Extrait de page:
....
Il va sans dire qu'il ne manqua pas à ce jeu la preuve usuelle de popularité consistant dans les interdictions royales: ordonnance de Philippe V le Long qui prohibe, en 1319, «ludos soularum;» de Charles V, en 1369, qui interdit tout jeu de «solles». Le jeu poursuivit sa carrière; on le trouve florissant au seizième siècle, au dix-septième, au dix-huitième; et même, dans ce dernier siècle, qui fut pourtant une époque de décadence sportive, un arrêt du Parlement devait renouveler, en 1781, les prohibitions de Philippe V, et défendre «à toutes personnes de jeter aucunes boules de cuir le jour de Noël ni aucun autre jour; de s'attrouper pour courir la boule sous quelque prétexte que ce soit, à peine de cinquante livres d'amende 58».

A la Renaissance, ces «gentilshommes champêtres», dont Nicolas Rapin avait décrit avec tant de charme l'existence heureuse, ne dédaignaient pas de prendre part aux jeux de soule en compagnie de leurs domestiques et des paysans du village. Le journal du Normand Gilles Picot, seigneur de Gouberville et du Mesnil-au-Val, mentionne de nombreuses parties qui comptent même parmi les plus importants événements consignés par ce gentilhomme champêtre en ses Mémoires 59. Exemple: «Dimanche, 14 janvier 1554. — Au soir, sur les onze heures, j'envoyai François Doisnard chez mon cousin de Brillevast et chez le capitaine du Teil porter des lettres afin qu'ils nous amenassent de l'aide pour la choule de Saint-Maur à demain. Je lui envoyai un sol pour sa peine.

— Le lundi 15, jour de Saint-Maur, avant que je fusse levé, Quineville, Groult et Ozouville, soldat au fort, arrivèrent céans, venant de Valognes. Nous déjeunâmes tous ensemble, puis allâmes à Saint-Maur, eux, Cantepye, Symonnet, Moisson, Lajoye, Gaultier Birette 60 et plusieurs autres. Nous y arrivâmes comme on disait la messe, laquelle dite, maître Robert Potet... jeta la pelote et fut débattue jusque environ une heure de soleil et menée jusqu'à Bretteville où Gratian Cabart la prit et la gagna.» On rentre à la maison, mais Cantepye passe la nuit chez un ami, parce que, pour attraper le ballon chassé à travers la plage, «il s'était mis en la mer et avait été fort mouillé.»
....
Consigne:
Poursuivez l'extrait sur le jeu de soule après sa dernière phrase. On peut se passer des données qui suivent.

Données recensées:
....
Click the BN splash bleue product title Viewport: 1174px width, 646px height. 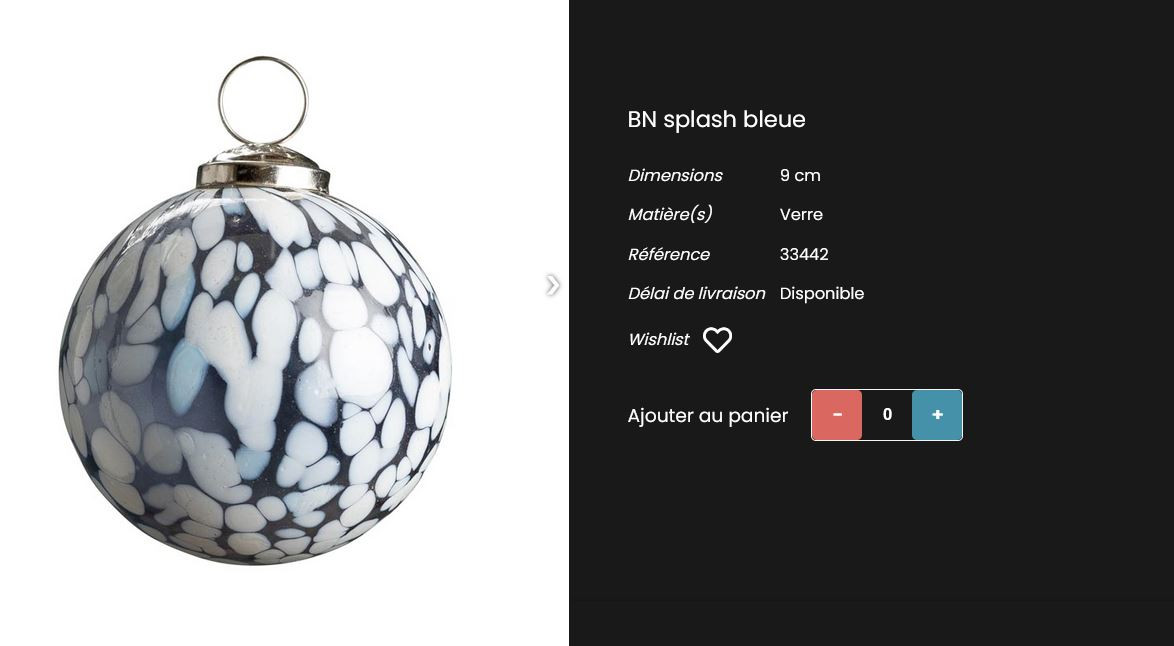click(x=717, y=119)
....
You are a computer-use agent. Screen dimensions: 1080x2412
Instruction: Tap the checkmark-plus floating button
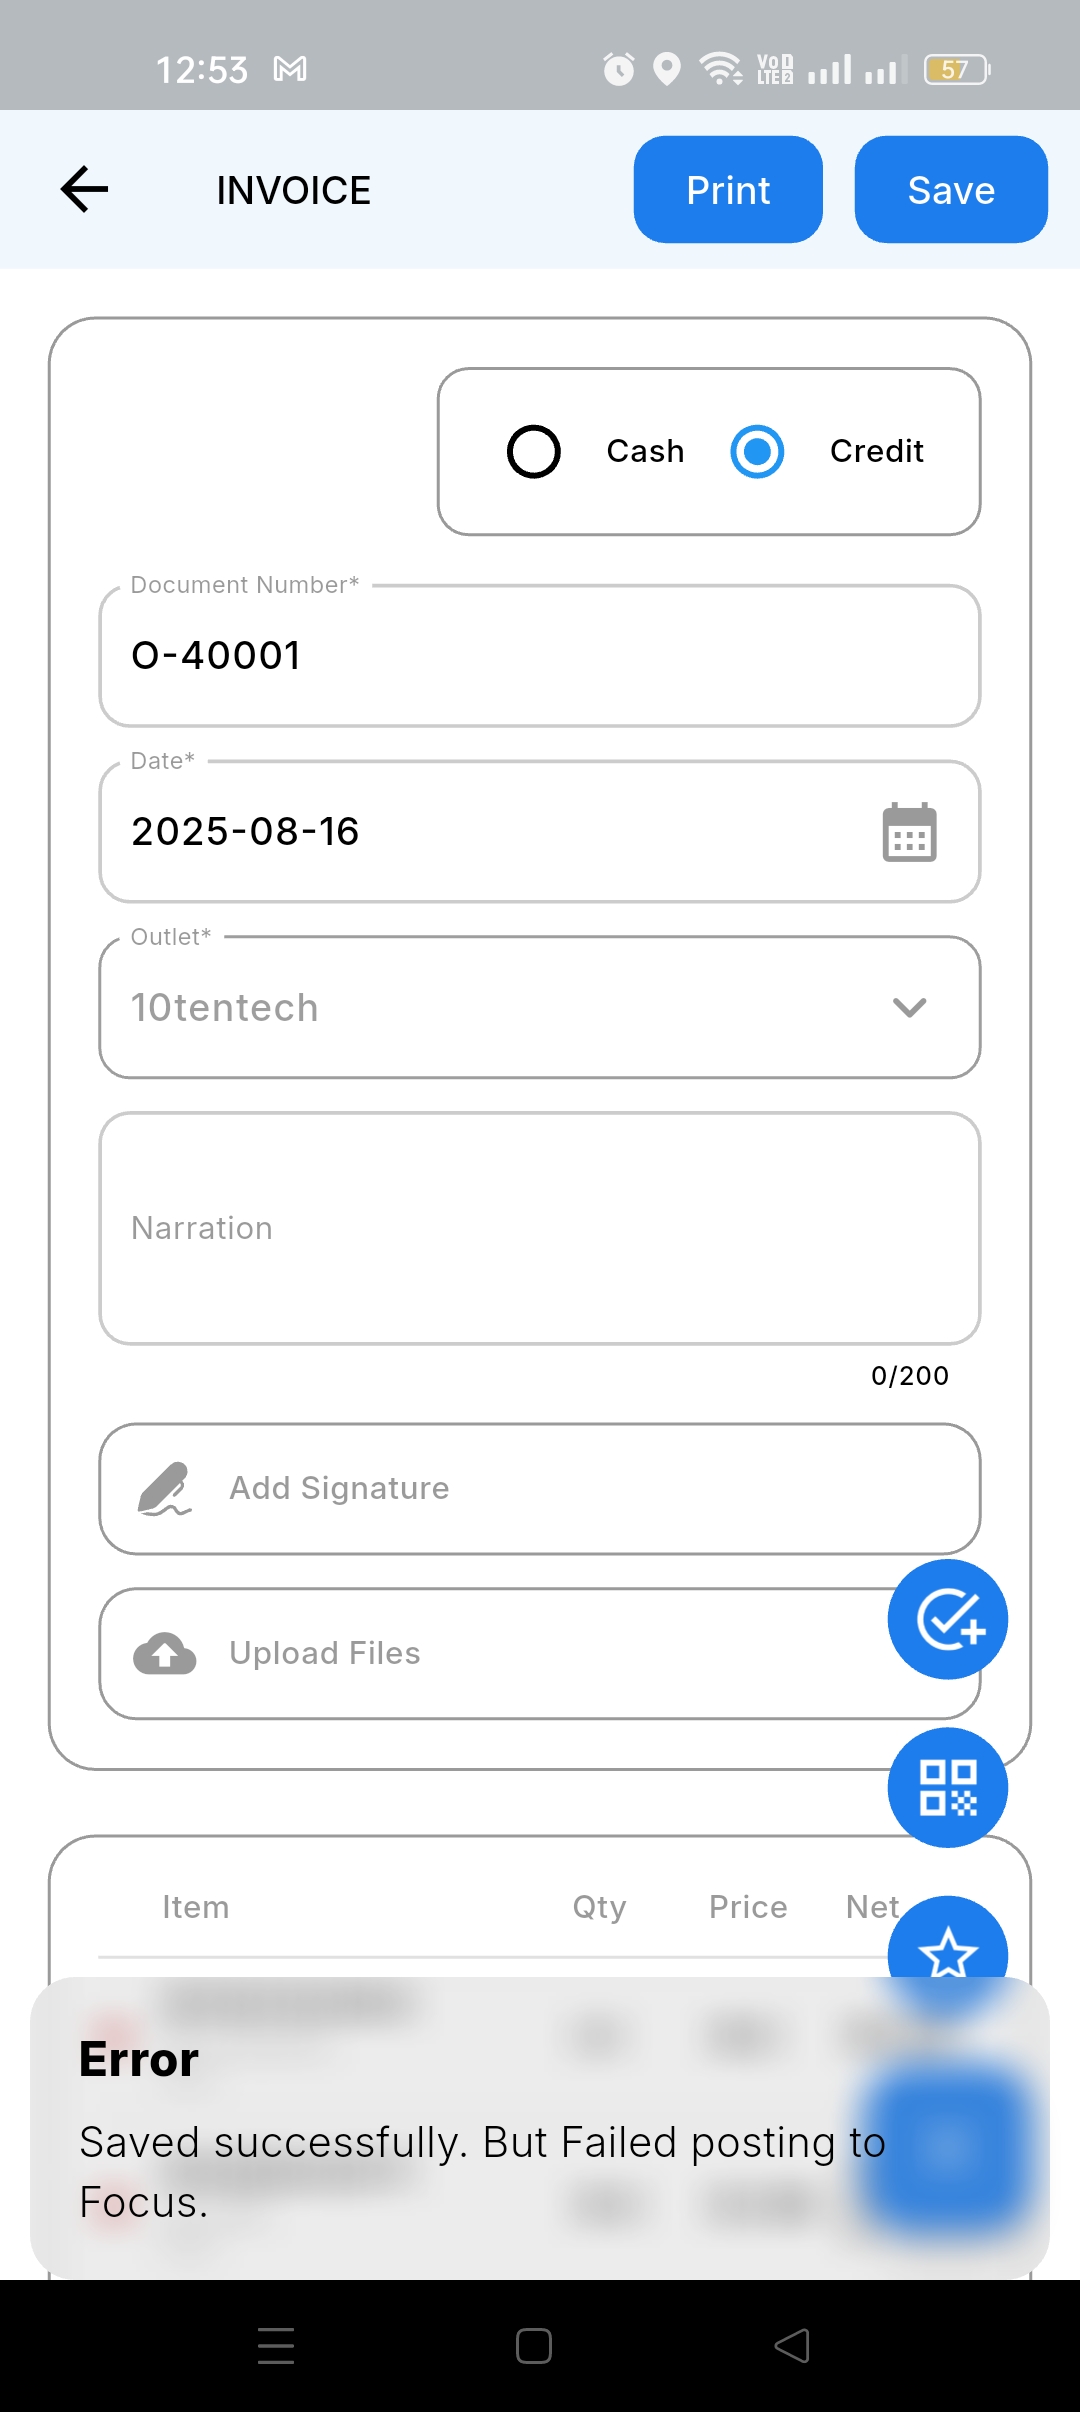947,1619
....
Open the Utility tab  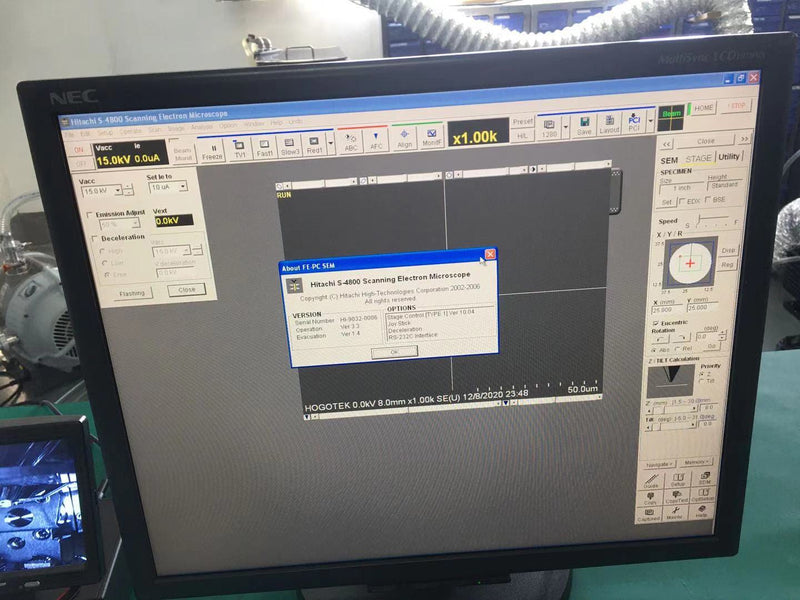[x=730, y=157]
....
Réponse:
On voit par ces mémoires que le jour et le lendemain de Noël sont aussi consacrés, d'ordinaire, au jeu de la soule; que le sire de Gouberville se lançait dans les parties avec si peu de ménagement qu'il lui arrivait de faire éclater ses chausses, «depuis le genou jusqu'au milieu de la cuisse;» que le jeu était assez vif pour qu'on y reçût plaies et bosses, comme il advint à l'auteur du journal lui-même, le soir de Noël 1555: «Ledit jour, à la soule dedans le clos Berger, Cantepye me poussa si fort de son poing, en courant contre moi, sur le tetin dextre, qu'il me fit faillir la parole et à grande difficulté on me put ramener céans. Je me cuidai évanouir en venant et perdis la vue près de demi-heure, par quoi fus contraint de prendre le lit.» Le lendemain, il ne bouge, ayant toujours «fort grand douleur»; le surlendemain, de même: il a toujours sa douleur «en la poitrine»; enfin, le 28, il se sent mieux, commence à remuer, va à la messe et reprend ses occupations.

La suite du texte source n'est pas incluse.